The other day my four-year-old daughter got "upset" with me. She said, in a sassy way, "Well, then I'm not going to be your friend!" I responded with "Honey, I don't want to be your friend." I continued with, "I love you. I like to have fun with you. But, I'm not your friend." I realize this may have sounded harsh and that my daughter might not have completely understood my answer. However, I meant it. My daughter means the world to me. However, there are a few reasons why I don't want to be her friend.
Growing up, I had some neighbors that would allow their underage kids to have parties with alcohol. Needless to say, the kids grew up without any rules. Now as adults, you can tell these kids never had any boundaries. Why? Their parents wanted to be their friends. It would be hard to discipline my daughter if I were her friend. Friends can confront friends. However, discipline is something that comes from a parent or caregiver.

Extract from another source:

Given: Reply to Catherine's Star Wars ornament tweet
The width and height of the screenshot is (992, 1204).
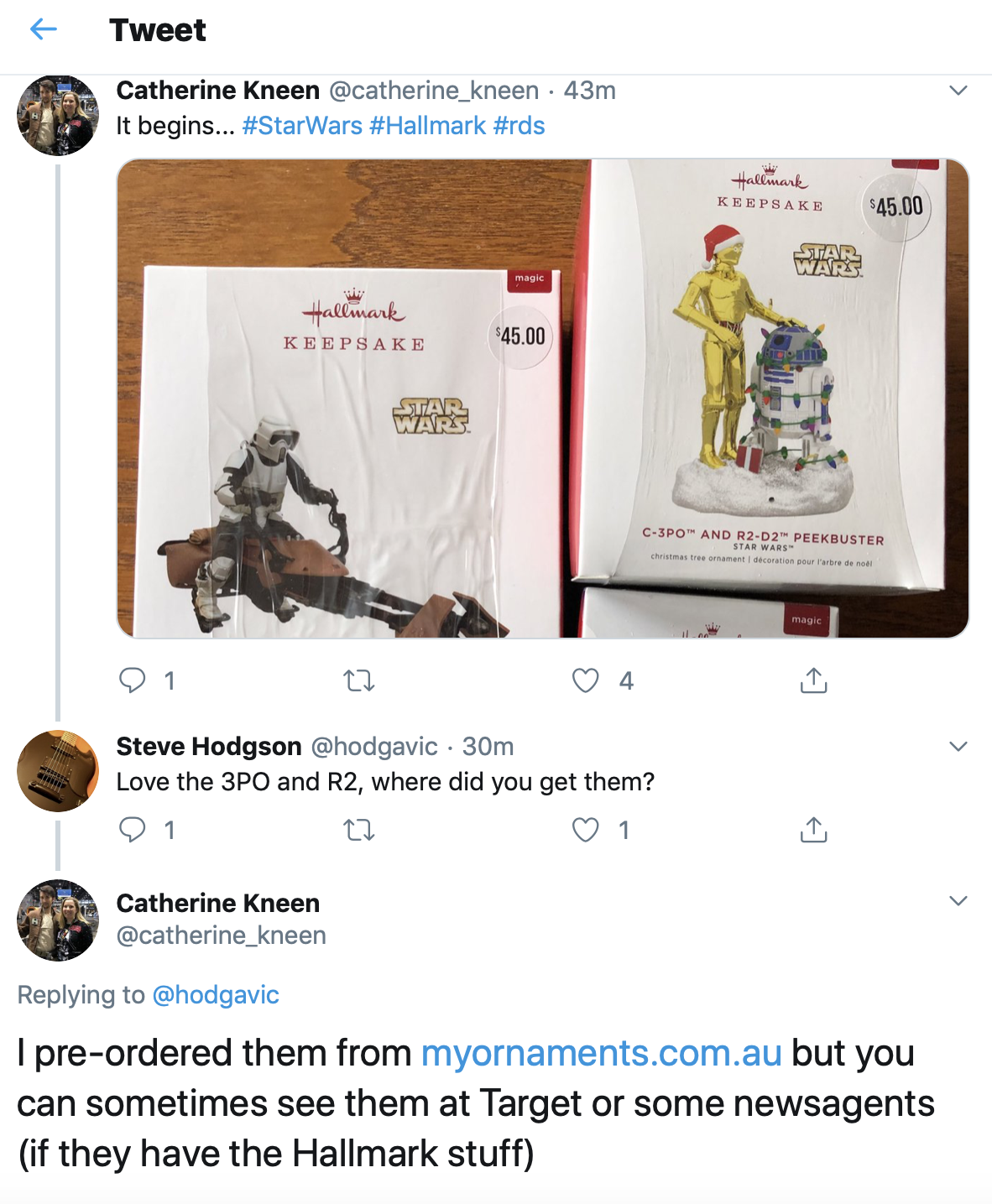Looking at the screenshot, I should (x=133, y=680).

My daughter is always testing the waters. She wants to see what she can get away with. If my husband and I were afraid that she "wouldn't like us," she might escape punishment. As a teacher, I have seen many children who do not respect adults and have not had any boundaries. They might get in trouble at school. However, rather than discipline the child, the parent will try to prevent their child from suffering any consequences. This is leading to children who can't get along with others and have a hard time being told "no."

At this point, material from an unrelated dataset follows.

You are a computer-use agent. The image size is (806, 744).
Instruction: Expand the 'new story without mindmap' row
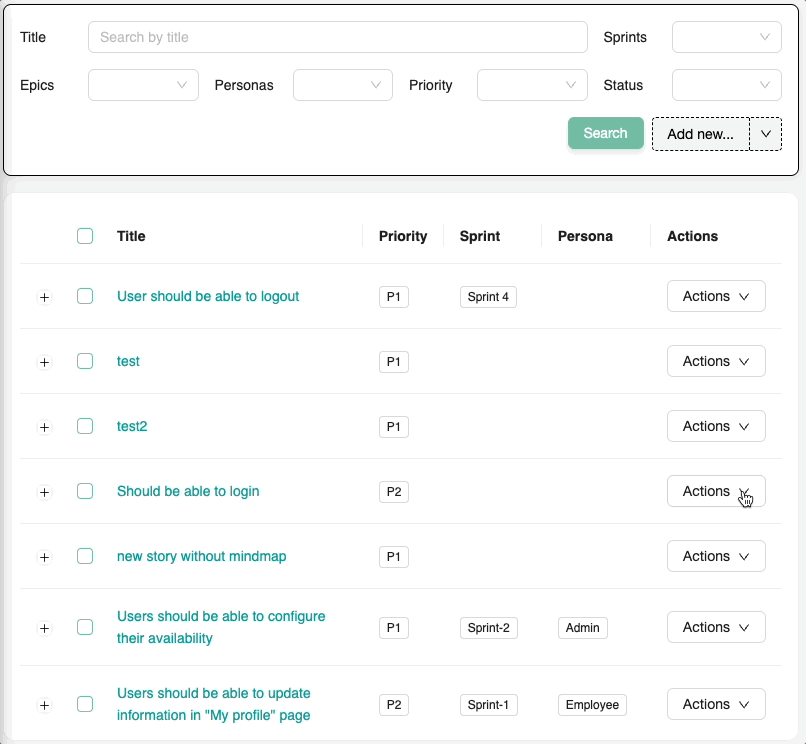tap(44, 557)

I know it's a long way off. However, I imagine my children will have significant others in the future. It's likely they will get married. I truly believe that married people should cleave to one another and leave their parents. This doesn't mean that I don't want to be "there" for my daughter. If she is in trouble or asks for advice, I will be there to listen and give my opinion. However, I don't need my daughter to call me when she and her spouse have a little argument over who should clean up the litter box.
My daughter will have plenty of friends in her lifetime. However, she will only have one mom. I will love her, support her and guide her. I will be friendly, just not a friend.